Minister of National Defence
- In office 22 November 1983 – 6 July 1990
- Preceded by: Wojciech Jaruzelski
- Succeeded by: Piotr Kołodziejczyk

Personal details
- Born: 10 January 1925 Łuck, Poland (today Ukraine)
- Died: 11 March 2013 (aged 88) Warsaw, Poland
- Occupation: Politician

Military service
- Allegiance: Poland Polish People's Republic
- Branch/service: Red Army, Polish People's Army
- Years of service: 1942–1990
- Rank: Generał Armii (General)
- Unit: Motorized infantry (mortar and recoilless rifle)
- Commands: 8th Infantry Division 2nd Army Silesian Military District Chief of General Staff of the Polish Army Minister of National Defense
- Battles/wars: World War II Battle of Smolensk; East Pomeranian Offensive; Vistula–Oder Offensive; Prague Offensive; Warsaw Pact invasion of Czechoslovakia Martial law in Poland

= Florian Siwicki =

Minister of Defence of Poland (1983-1990)

Florian Siwicki (/pl/; 10 January 1925 - 11 March 2013) was a Polish military officer, diplomat and communist politician. He was a generał in the Polish Army and Minister of Defense of Poland from 1983 to 1990.

==Military and political career==

Son of Elżbieta and Eugeniusz. His father was a non-commissioned officer. In 1930, Eugeniusz Siwicki was transferred to the reserve and moved with his family to village near Rivne. At first, he was the owner of a small, three-hectare farm, and later he was employed as a bookkeeper in the commune office.

In April 1940, his father was arrested by NKVD officers. A month later, Florian and his mother were deported deep into the Soviet Union to the Arkhangelsk region. At the age of 17 he was forced to join the Red Army. From December 1942, he served in the 105 Independent Sapper Battalion, where he became the deputy commander of the platoon. In May 1943 he was in the ranks of the Polish Armed Forces in the USSR. He served in the 1st Tadeusz Kościuszko Infantry Division.

In early 1945, after 5 months of officer training in the Soviet Union, he was commissioned a lieutenant in the Soviet-allied Polish People's Army. He commanded infantry platoons and companies in the East Pomeranian Offensive and the Prague Offensive.
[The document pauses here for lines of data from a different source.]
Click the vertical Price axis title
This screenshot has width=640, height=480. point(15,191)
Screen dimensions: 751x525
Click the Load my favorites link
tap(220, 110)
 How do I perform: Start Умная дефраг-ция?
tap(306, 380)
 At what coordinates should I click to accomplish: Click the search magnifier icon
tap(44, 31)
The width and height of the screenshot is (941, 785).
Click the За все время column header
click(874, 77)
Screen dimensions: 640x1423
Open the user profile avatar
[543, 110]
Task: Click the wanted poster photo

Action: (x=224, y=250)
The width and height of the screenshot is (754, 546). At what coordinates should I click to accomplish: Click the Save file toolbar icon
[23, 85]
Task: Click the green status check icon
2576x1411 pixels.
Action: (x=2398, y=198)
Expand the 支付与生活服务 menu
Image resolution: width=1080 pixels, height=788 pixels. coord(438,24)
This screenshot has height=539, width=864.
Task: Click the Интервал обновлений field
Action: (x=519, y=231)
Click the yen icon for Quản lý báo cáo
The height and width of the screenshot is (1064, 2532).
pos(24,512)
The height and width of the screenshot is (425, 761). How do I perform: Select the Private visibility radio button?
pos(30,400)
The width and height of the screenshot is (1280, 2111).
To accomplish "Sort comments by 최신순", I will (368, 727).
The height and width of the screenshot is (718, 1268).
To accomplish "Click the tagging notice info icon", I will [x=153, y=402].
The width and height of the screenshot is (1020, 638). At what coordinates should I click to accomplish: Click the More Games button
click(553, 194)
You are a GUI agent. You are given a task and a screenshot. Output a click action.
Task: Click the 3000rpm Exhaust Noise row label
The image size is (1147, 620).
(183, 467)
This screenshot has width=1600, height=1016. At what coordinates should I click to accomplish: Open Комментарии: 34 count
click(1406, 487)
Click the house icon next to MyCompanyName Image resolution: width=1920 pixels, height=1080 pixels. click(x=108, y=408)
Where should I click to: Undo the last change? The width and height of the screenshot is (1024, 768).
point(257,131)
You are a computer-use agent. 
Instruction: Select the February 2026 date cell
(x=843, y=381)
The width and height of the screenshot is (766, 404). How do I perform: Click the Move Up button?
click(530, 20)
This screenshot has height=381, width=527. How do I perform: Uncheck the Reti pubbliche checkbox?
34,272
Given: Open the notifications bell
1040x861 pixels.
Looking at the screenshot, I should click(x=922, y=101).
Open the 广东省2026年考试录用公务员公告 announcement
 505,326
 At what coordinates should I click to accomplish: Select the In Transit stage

After the war, he continued his military career as an infantry officer and political career as a member and official of the Polish Workers' Party (PPR). In the army he became a "political officer"; he advanced also in the PPR and then the Polish United Workers' Party (PZPR). He was not very close to the Stalinist wing of the party, although dutifully carried out their orders. From 1951 to 1953 he underwent a Command-and-Staff course for Brigade and Division Command at the M. V. Frunze Military Academy in the Soviet Union. Siwicki was later promoted to lieutenant-colonel and commanded an infantry battalion in the Warsaw Military District until 1957. He was promoted to colonel in 1957 and brigadier in 1960. From 1956 to 1959 he was in charge of the Military Intelligence and Police division in the Warsaw Military District. In the course of his career he held a number of senior posts, including military attaché in China from 1959 to 1961, commander of an independent mechanized brigade in the Silesian Military District from 1961 to 1963, commanding officer of the 8th Motorised/Mechanized Infantry Division from 1963 to 1967, commander of the 2nd Polish Army from 1967 to 1972 (including during the Warsaw Pact invasion of Czechoslovakia in 1968), commander of the Silesian Military District from 1972 to 1973 and Chief of General Staff of the Polish Army from 1973 to 1983. Siwicki was a long-serving Minister of National Defense in the governments of Wojciech Jaruzelski, Zbigniew Messner, Mieczysław Rakowski and Tadeusz Mazowiecki (from 1983 to 1990 total). In 1972 he became a candidate member of the Politburo of the PZPR, and in 1980 a full member. Siwicki was appointed to the position of Minister of Defense after Jaruzelski stepped down from that post; he also functioned as Jaruzelski's "top deputy on the defense council". In October 1983, Siwicki was awarded with the Order of the Cross of Grunwald, first class, one of his many decorations.

As agreed in the Round Table talks and during subsequent political developments, Siwicki remained the Minister of Defense in Solidarity-led government of Mazowiecki until July 1990.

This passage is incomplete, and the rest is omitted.